The news of April 21, 2016 hit Samantha hard. Unimaginably hard. Just three days before, she had driven by Paisley Park on her way to the Arboretum, four miles further down the road, and in the car with her was a friend she was working on “converting” to Prince. The Arboretum was dear to Prince as well; he’d been photographed there, and even recorded a beautiful instrumental piano piece named after this special place.  In the days that followed April 21, Samantha struggled to come to terms with the loss, slipping into a deep sadness and a lethargy she could not shake, until a certain day when she had laid down on the couch to nap, something she was doing with more and more frequency. She lay there contemplating whether to take her 4th nap of the day, when music started playing from down the hallway. Thinking how insensitive it was of her roommate to play Prince’s music so soon after his passing, she got up and walked down the hall only to realize the music was coming from her own phone, plugged in on the nightstand. It had started playing by itself…and the song? It was Prince singing, FixUrLifeUp. “Okay, I hear you,” she said out loud to him, and from that point she turned the corner and started the uphill climb.

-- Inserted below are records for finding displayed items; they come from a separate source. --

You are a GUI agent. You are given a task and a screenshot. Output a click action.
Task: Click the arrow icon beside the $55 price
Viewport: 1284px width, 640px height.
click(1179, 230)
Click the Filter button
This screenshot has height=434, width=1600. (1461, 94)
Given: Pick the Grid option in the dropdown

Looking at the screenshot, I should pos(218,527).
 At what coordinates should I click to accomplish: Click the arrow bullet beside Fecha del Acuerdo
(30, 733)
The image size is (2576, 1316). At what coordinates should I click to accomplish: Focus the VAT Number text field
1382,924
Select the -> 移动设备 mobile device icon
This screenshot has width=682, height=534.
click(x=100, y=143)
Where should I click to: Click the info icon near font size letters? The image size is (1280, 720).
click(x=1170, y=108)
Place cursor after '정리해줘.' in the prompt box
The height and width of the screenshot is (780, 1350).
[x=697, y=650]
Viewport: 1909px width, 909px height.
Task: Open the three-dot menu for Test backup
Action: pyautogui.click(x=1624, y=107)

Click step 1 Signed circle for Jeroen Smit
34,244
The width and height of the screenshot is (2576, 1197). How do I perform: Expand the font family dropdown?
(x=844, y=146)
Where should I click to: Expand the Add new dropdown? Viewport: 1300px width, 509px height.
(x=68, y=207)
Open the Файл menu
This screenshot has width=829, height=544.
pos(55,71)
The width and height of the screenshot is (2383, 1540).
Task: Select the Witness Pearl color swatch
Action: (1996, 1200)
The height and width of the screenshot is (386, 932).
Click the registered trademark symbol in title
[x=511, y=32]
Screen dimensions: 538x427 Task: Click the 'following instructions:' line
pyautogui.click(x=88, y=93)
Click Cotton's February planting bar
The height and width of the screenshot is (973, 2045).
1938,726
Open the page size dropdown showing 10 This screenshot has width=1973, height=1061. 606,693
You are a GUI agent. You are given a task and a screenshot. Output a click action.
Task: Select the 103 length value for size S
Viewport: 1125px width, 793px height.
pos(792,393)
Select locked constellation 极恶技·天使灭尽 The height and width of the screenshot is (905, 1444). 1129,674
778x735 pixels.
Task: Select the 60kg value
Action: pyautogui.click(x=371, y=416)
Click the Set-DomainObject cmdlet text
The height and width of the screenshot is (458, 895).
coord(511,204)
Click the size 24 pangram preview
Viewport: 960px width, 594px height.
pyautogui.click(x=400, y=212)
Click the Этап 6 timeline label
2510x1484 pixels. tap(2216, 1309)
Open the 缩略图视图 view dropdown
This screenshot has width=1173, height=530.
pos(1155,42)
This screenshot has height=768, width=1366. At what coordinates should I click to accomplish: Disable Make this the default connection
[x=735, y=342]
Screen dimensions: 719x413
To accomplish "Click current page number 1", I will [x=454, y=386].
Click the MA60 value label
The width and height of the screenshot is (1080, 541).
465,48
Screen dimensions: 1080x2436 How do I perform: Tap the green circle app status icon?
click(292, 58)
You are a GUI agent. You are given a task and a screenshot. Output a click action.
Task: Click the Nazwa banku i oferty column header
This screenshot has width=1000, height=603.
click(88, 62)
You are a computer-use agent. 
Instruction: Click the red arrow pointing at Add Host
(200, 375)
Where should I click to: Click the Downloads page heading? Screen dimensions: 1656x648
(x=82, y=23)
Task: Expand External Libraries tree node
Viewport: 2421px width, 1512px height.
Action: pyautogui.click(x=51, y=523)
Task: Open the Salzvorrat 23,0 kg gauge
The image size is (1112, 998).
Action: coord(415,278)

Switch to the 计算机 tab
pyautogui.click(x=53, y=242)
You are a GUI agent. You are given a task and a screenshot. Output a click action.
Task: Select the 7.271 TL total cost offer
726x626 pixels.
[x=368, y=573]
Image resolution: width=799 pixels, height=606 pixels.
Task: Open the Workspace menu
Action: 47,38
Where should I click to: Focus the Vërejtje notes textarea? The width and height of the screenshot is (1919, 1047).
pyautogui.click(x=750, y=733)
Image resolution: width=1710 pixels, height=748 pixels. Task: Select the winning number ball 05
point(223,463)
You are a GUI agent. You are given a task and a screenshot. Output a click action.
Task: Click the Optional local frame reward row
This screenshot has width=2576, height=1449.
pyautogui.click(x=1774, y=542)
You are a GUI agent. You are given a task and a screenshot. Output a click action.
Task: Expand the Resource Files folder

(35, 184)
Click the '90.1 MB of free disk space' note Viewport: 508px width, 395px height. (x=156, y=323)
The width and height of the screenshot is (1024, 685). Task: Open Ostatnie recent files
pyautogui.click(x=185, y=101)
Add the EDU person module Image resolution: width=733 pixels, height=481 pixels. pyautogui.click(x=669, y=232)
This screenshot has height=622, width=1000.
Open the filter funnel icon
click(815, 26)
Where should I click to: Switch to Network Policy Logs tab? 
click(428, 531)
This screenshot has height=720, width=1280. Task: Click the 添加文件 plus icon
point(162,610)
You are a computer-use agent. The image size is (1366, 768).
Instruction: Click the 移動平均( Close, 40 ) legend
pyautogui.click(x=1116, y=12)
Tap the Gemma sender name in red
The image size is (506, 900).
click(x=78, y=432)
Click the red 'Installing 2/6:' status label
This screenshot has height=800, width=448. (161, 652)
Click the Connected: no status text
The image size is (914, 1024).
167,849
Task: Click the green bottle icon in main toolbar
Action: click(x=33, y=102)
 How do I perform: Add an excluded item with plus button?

That climb included attending a private memorial in May 2016 at the church Prince attended. She found herself sitting in the same room where she first had that conversation with him about empowering female musicians, and finally she had a bit of closure. Long-time friends shared stories about Prince’s kindness and curiosity regarding life, and what comes next. She sat near Prince’s bandmates, positioned between his assistant, Meron, and his bodyguard, Chris. After the service, she sat there watching everyone talking with each other, taking in all the emotions from the past few weeks. Chris made his rounds and then came back to Samantha, “You look like you need a hug,” he said. Samantha insisted that she was fine, but he pressed again, so she accepted what he had to offer. It turned out a warm bear hug from Chris was exactly what she needed to get her through the next few months. On a later occasion, she saw Van Jones at the Coffman Student Union on the U of M campus in October 2016, at a pre-event cocktail party. She approached him, and he noticed her bag adorned with scores of Prince buttons and the understanding between them was immediate. She was moved to tears as he briefly spoke with her, and she thanked him for bringing to light the philanthropic works Prince executed behind the scenes. She opened up and shared with him a personal story of how Prince inspired her and helped her through very difficult times in her life. This moment was another big step in the journey of healing she has been on this past year.

In May of 2017, Samantha made the final walk to receive her degree in Advertising. Four long years of hard work and sacrifice, and Prince (in spirit) walked right alongside her. In fact, his lyrics adorned her graduation cap, with a very slight modification…”All the things Sammy ever wanted to be, she was when she finished school.” -Make Your Mama Happy (Crystal Ball). Something tells me that Prince would have proudly tweeted a photo of Samantha’s graduation cap, with a humorous caption, of course. There’s no doubt he would be very, very proud of his faithful student.